加えて、これらの被害はターゲットになった企業だけにとどまらず、取引先にも影響を与えます。
IPAの調査結果からは被害を受けると悪影響が事前にセキュリティ対策に投資をすると取引につながることが読み取れます。

以下はIPA(独立行政法人情報処理推進機構)の「2024年度中小企業等実態調査結果」速報版の抜粋です。

IPA(独立行政法人情報処理推進機構)の「2024年度中小企業等実態調査結果」速報版

引用元:IPA(独立行政法人情報処理推進機構) https://www.ipa.go.jp/pressrelease/2024/press20250214.html

約7割の中小企業が「自社のサイバーインシデントが取引先事業に影響を与えた」と回答

2023年度にサイバーインシデントの被害を受けたと回答した企業(n=975)のうち、全体の約3割に相当する「特に無し」を除くと、約7割が「サイバーインシデントにより取引先に影響があった」と回答。
影響があったと答えた企業のうち、
「取引先にサービスの停止や遅延による影響が出た」36.1%
「個人顧客への賠償や法人取引先への補償負担の影響が出た」32.4%
「原因調査・復旧に関わる人件費等の経費負担があった」23.2%
サプライチェーン全体でのサイバーセキュリティの不備が、取引先にも深刻な影響を及ぼし、事業の継続性を脅かす実情を浮き彫りにしています。

質問:サイバーインシデントにより貴社の取引先(サプライチェーン)に影響はありましたか。
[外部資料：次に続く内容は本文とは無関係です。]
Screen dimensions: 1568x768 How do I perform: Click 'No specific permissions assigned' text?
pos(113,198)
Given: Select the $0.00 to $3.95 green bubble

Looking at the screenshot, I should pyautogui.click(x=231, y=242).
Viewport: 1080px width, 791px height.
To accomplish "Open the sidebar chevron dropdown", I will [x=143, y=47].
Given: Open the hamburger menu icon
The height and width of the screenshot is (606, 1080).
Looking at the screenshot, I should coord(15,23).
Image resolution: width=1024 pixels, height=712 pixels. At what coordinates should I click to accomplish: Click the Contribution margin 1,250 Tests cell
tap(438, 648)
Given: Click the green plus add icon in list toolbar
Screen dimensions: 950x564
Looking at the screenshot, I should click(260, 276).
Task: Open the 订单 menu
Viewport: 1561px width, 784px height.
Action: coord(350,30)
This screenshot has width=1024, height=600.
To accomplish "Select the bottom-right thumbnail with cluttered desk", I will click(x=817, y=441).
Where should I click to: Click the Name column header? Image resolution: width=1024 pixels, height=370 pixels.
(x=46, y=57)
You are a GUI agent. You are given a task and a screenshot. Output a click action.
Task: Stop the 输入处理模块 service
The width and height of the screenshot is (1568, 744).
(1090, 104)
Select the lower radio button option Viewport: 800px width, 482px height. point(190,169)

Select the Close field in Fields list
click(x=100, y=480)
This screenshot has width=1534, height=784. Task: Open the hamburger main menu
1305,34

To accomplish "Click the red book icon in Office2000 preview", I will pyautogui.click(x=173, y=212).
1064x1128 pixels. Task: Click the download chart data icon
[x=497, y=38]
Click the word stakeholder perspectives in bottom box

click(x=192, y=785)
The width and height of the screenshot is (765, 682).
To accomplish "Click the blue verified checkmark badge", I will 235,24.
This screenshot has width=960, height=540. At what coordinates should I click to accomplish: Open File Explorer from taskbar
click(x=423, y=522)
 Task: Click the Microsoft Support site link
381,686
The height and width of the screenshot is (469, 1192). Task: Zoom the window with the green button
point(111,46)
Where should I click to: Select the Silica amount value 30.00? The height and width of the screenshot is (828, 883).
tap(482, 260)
影響が及んだ場合はその内容について教えてください。(MA)
サイバーインシデントによる取引先への影響(n=975)

セキュリティ対策投資を行っている企業の約5割が、取引につながった

取引先(発注元企業)から情報セキュリティ対策に関する要請を受けた経験がある企業(n=511)のうち、取引先(発注元企業)から要請された情報セキュリティ対策を行ったことが取引先との取引につながった大きな要因だと回答した企業は、42.1%でした。(図9)

質問:貴社は取引先(発注元企業)から要請された情報セキュリティ対策を行ったことが取引先との取引につながった大きな要因だと思いますか。(SA)
情報セキュリティ対策が取引につながったか(n=511)

まとめ

サイバー攻撃や情報漏洩による損害は中小企業にも広がり、影響は自社だけにとどまらず、被害額は数千万円~億単位に及ぶこともある。人的ミスや内部不正も大きな事故の要因となっており、日常的な教育とシステム・運用両面の対策が不可欠である。